Soulknife: I has a weapon! Anyone can replicate this classes entire point by taking Improved unarmed strike.

Draz74
2011-06-17, 01:33 AM
Another vote for Dragonfire Adept being the single best-designed class.

It's one of the easiest classes to play effectively; it has a clear role in the party; it's fairly hard to build it badly enough that it will suck (as long as you take Entangling Exhalation), and it's fairly hard to build it so optimized that it will break anything.

Hazzardevil
2011-06-17, 02:21 AM
The shadowcaster is quite weak but easily fixed, so depending on your group it can be useful, especially when used with the Wujen or a psionic version of the noctumancer.

Also, why is the divine mind so bad?

MeeposFire
2011-06-17, 04:02 AM
The divine mind lacks a theme and has nothing really of power. It just has so little to work with. I have not looked too closely but it simply lacks any sort of optimization depth.

Big Fau
2011-06-17, 04:13 AM
The divine mind lacks a theme and has nothing really of power. It just has so little to work with. I have not looked too closely but it simply lacks any sort of optimization depth.
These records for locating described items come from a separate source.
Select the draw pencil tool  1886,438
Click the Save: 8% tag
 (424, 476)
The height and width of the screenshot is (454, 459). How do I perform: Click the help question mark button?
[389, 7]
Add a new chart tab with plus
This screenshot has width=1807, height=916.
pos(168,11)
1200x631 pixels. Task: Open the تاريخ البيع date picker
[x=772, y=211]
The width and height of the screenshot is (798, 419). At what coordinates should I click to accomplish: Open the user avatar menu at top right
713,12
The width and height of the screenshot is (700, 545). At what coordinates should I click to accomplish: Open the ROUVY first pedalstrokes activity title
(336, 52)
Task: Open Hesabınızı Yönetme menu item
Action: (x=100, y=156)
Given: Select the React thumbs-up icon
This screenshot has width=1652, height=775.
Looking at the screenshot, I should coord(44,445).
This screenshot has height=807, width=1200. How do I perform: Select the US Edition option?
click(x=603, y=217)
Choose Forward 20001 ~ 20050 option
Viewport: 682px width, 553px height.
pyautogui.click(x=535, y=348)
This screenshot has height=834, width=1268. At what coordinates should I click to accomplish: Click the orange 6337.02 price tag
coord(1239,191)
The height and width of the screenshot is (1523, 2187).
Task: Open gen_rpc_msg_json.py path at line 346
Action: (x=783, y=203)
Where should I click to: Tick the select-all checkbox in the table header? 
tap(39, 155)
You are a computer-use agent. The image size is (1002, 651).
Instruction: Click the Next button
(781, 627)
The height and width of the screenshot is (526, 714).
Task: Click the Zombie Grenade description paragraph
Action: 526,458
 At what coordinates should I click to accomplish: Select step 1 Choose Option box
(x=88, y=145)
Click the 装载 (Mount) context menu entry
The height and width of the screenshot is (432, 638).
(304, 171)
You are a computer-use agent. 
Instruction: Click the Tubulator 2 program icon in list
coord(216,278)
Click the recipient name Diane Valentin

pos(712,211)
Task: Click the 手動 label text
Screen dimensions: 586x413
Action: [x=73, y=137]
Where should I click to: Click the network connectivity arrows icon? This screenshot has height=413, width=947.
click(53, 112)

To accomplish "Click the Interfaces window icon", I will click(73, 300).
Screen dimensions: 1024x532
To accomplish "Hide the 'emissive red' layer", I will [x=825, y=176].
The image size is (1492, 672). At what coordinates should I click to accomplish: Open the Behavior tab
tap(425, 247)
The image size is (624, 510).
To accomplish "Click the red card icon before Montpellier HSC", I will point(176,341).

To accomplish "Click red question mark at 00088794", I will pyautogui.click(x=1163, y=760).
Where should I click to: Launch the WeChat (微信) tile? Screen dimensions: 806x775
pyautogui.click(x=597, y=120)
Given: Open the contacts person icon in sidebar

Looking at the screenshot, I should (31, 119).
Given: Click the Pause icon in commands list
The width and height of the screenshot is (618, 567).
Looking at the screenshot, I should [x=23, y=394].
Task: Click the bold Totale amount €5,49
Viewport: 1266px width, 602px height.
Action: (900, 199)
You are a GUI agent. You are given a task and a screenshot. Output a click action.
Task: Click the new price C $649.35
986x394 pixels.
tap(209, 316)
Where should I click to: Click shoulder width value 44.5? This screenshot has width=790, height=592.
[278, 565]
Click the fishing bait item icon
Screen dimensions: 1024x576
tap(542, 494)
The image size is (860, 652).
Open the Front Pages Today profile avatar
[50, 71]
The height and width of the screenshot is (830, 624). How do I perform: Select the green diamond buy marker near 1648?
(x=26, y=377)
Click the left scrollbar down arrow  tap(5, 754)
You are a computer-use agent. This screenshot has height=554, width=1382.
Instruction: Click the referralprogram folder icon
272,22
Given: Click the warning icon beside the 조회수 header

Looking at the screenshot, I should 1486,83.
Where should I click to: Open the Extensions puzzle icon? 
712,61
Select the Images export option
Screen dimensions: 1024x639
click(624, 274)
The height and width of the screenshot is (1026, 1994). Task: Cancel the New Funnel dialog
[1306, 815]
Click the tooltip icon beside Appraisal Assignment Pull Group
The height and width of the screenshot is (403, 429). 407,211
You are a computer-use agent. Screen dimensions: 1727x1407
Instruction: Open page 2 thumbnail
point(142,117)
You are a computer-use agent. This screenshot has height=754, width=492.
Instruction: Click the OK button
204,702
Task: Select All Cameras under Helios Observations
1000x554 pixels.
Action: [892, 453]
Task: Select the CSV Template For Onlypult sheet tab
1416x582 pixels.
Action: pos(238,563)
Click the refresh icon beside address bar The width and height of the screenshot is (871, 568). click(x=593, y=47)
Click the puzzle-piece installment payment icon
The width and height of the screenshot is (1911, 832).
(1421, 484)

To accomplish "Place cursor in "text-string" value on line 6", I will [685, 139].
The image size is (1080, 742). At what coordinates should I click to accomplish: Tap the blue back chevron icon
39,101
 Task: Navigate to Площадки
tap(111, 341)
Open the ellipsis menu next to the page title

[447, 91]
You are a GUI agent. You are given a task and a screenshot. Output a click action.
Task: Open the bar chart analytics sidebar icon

It also spits in the face of Psionic Flavor.

Darth Stabber
2011-06-17, 12:32 PM
Another vote for Dragonfire Adept being the single best-designed class.

It's one of the easiest classes to play effectively; it has a clear role in the party; it's fairly hard to build it badly enough that it will suck (as long as you take Entangling Exhalation), and it's fairly hard to build it so optimized that it will break anything.

I would argue that the ToB classes are better designed. For almost the exact same reasons you mentioned. Where as DFA seems an attempt to fix warlock and dragon shaman in one go, and there is just too much "emulating or descended from dragons" material for me to take any of it seriously anymore. Don't get me wrong DFA has some good and fun mechanics, but for me it lives in a flavor dead zone.

Draz74
2011-06-17, 12:45 PM
I would argue that the ToB classes are better designed. For almost the exact same reasons you mentioned.
ToB classes are very well designed, but I feel like they're much harder for a new player to absorb than a DFA. Mostly just because they offer a dizzying array of options and variety.

Also, while their recovery mechanics aren't super-complicated, they're more complicated than "You can use your fire breath or invocations anytime you want, and your special breaths every other round."


Where as DFA seems an attempt to fix warlock and dragon shaman in one go, and there is just too much "emulating or descended from dragons" material for me to take any of it seriously anymore. Don't get me wrong DFA has some good and fun mechanics, but for me it lives in a flavor dead zone.

That's fine, I was talking about mechanics, not flavor. Although personally I find the DFA quite easy to refluff to cover the basic "Sorcerer" / elemental caster territory quite nicely, no dragon-specific stuff necessary.